Visit A Private Tulips Field Off-the-beaten-track Tour

Tulip-time in the Netherlands is a true sight to behold. The vibrant colors of the tulips, ranging from deep reds to soft pinks and bright yellows, create a stunning visual display that seems almost otherworldly. The neat rows of flowers stretch out as far as the eye can see, and the contrast of the vivid blooms against the flat, green countryside is simply breathtaking. 

It’s no wonder that people from all over the world come to the Netherlands every year to witness the beauty of the tulip fields in person. However, the vast, vast, vast majority of them will experience something different: Keukenhof Gardens. 

Mass-tourism and Google will almost inexorably lead you to Keukenhof. For what it is it’s quite impressive – a series of dainty, beautifully manicured flower beds set out in a genteel park. It’s not my cup of tea though as it lacks the majesty of a field of tulips AND it gets overrun with tourists: 1.5 million each year, funneled into just seven weeks of the year.

The reason you can’t easily visit a tulips farm is because they are genuinely working farms which don’t lend themselves to mass tourism, and so Keukenhof effectively becomes your only option for Dutch tulips. 

Early in my tour guiding career (2015 to be precise) I befriended a family of tulip farmers who let me try out bringing my small groups (8-max!) to their farm. It appears I did NOT alienate them as all these years later they still allow me, and fellow guide Rachel, to bring our groups there.

If you’re also inclined to off-the-beaten-track experiences, my tulips tour might just be for you. Here is a detailed description of what you’ll experience on the day (and much obliged to Lilly Likes Amsterdam for giving me the opportunity to tell you about it). The highlight of the day is of course the private tulips field, but there are a whole host of other iconic Dutch sights – polders, dikes, windmills, and an impossibly cute old town. Here goes:

You’ll also get to visit this windmill from the 1600s.

Waterland

Rachel – my fellow guide –  or I will whisk you out of Amsterdam in about 10 – 15 minutes and onto the back country-roads of Waterland. This is the honest-to-God name of the area, and it’s as Dutch as it gets. This is the bit of the tour where either Rachel or I (depending on the day) will explain the Dutch national soul in about five minutes as we overlook a picturesque dike right on the banks of the largest lake in Western Europe.

I introduce this bit of spiel by joking that individually the words water and managment are not sexy and if you put them together even less so! Except in the Dutch context. Okay, maybe not sexy, but definitely fascinating. We’ll explain the beneath-sea-level thing, the eternal Dutch battle with water, and why the Dutch are just so damn direct. They’re all connected!

• _Records shown_:

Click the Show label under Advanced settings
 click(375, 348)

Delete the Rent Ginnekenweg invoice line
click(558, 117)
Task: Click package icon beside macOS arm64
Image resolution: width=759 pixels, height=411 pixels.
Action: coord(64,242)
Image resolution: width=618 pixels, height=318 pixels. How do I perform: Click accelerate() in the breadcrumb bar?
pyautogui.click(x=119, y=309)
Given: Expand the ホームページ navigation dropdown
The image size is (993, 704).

...

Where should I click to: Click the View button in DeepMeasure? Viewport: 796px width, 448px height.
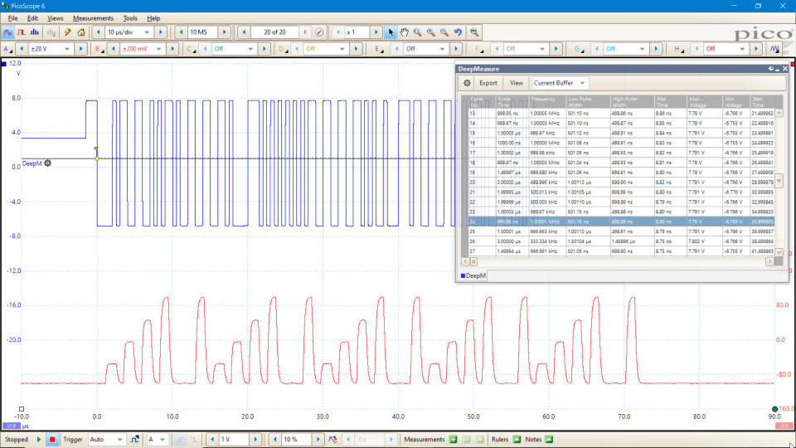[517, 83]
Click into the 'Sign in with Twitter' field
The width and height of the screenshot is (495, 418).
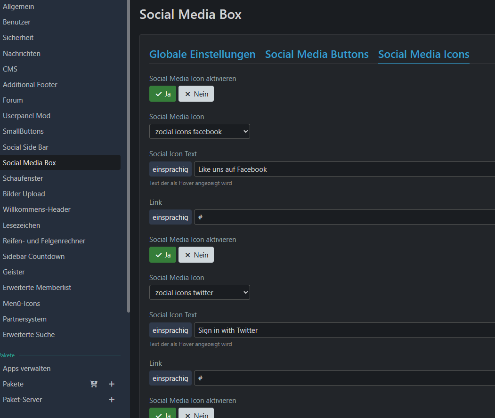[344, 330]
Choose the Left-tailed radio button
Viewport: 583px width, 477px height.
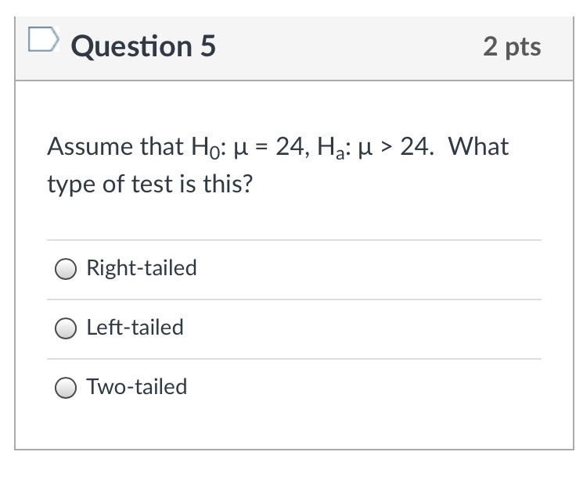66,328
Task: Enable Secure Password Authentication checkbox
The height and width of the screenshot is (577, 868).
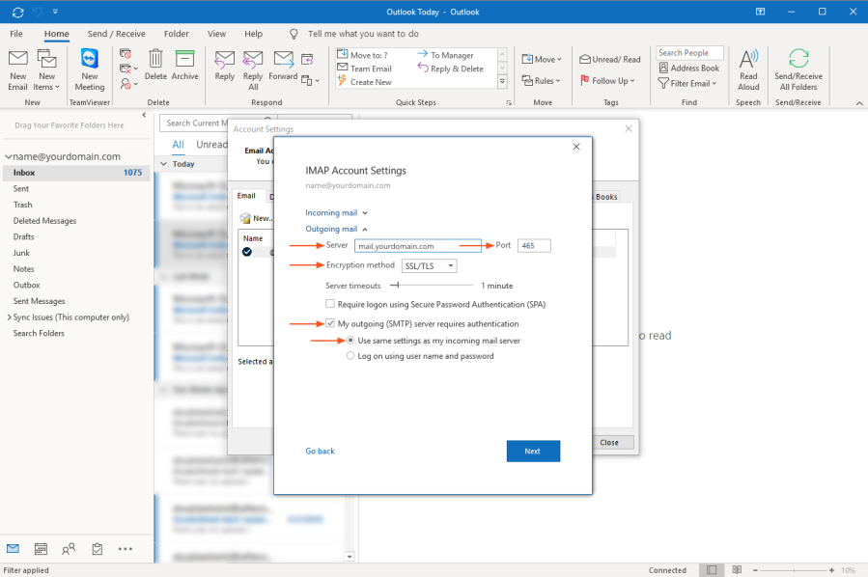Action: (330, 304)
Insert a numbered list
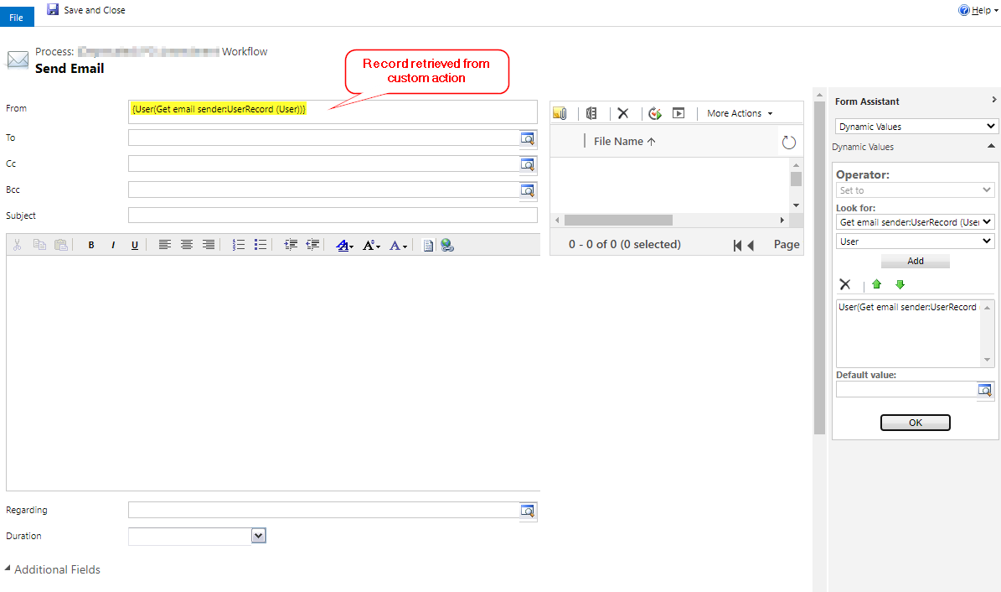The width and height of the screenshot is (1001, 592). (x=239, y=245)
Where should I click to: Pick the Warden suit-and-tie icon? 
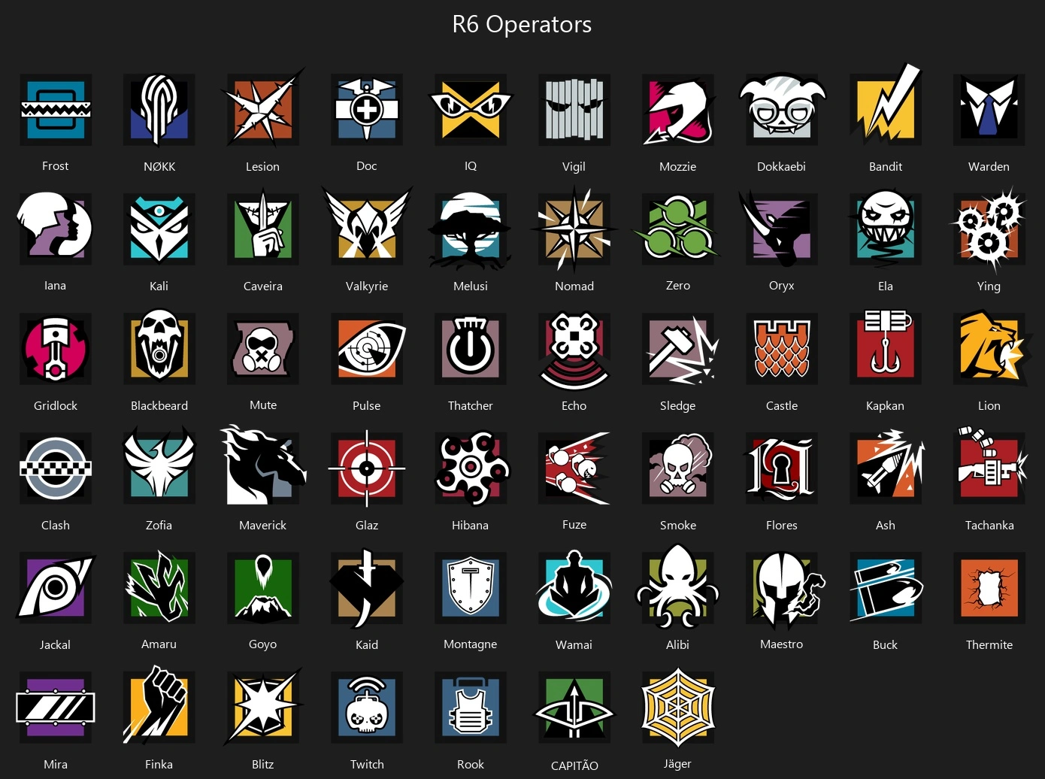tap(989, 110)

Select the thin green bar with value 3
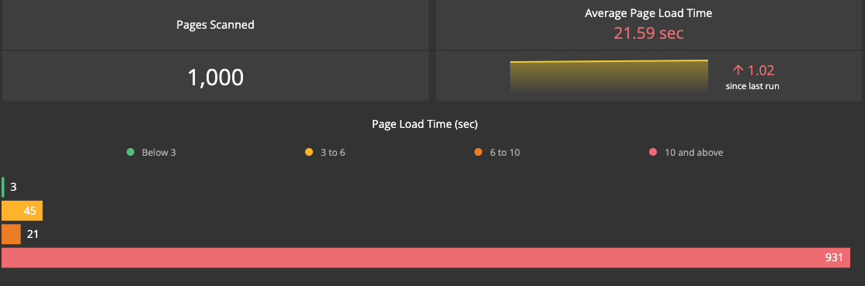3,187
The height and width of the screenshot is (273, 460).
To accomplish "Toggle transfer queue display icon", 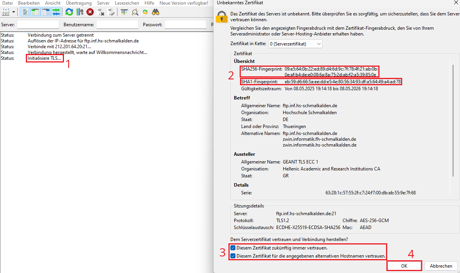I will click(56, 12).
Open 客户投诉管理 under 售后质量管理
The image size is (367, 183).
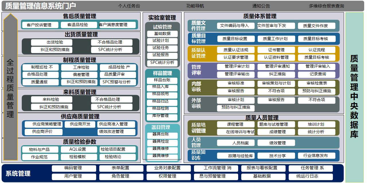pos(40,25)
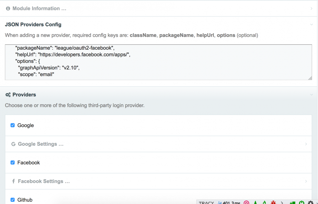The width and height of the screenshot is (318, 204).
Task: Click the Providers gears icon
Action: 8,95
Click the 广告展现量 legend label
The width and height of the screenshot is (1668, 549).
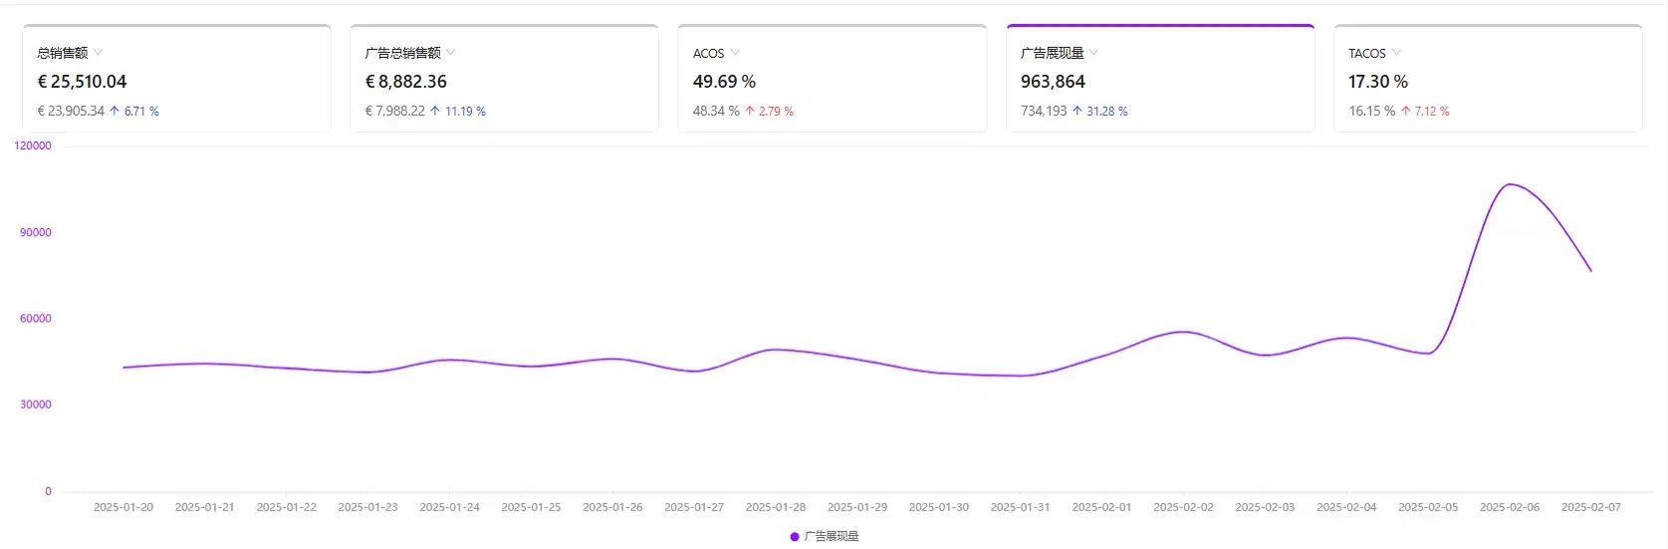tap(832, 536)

• _What is asked_:
Answer from the tulip tour text:
(a) How many tourists visit Keukenhof each year?
(b) In what year did the guide befriend the family of tulip farmers?
(c) What is the maximum size of the guide's groups?

• _The result_:
(a) 1.5 million
(b) 2015
(c) 8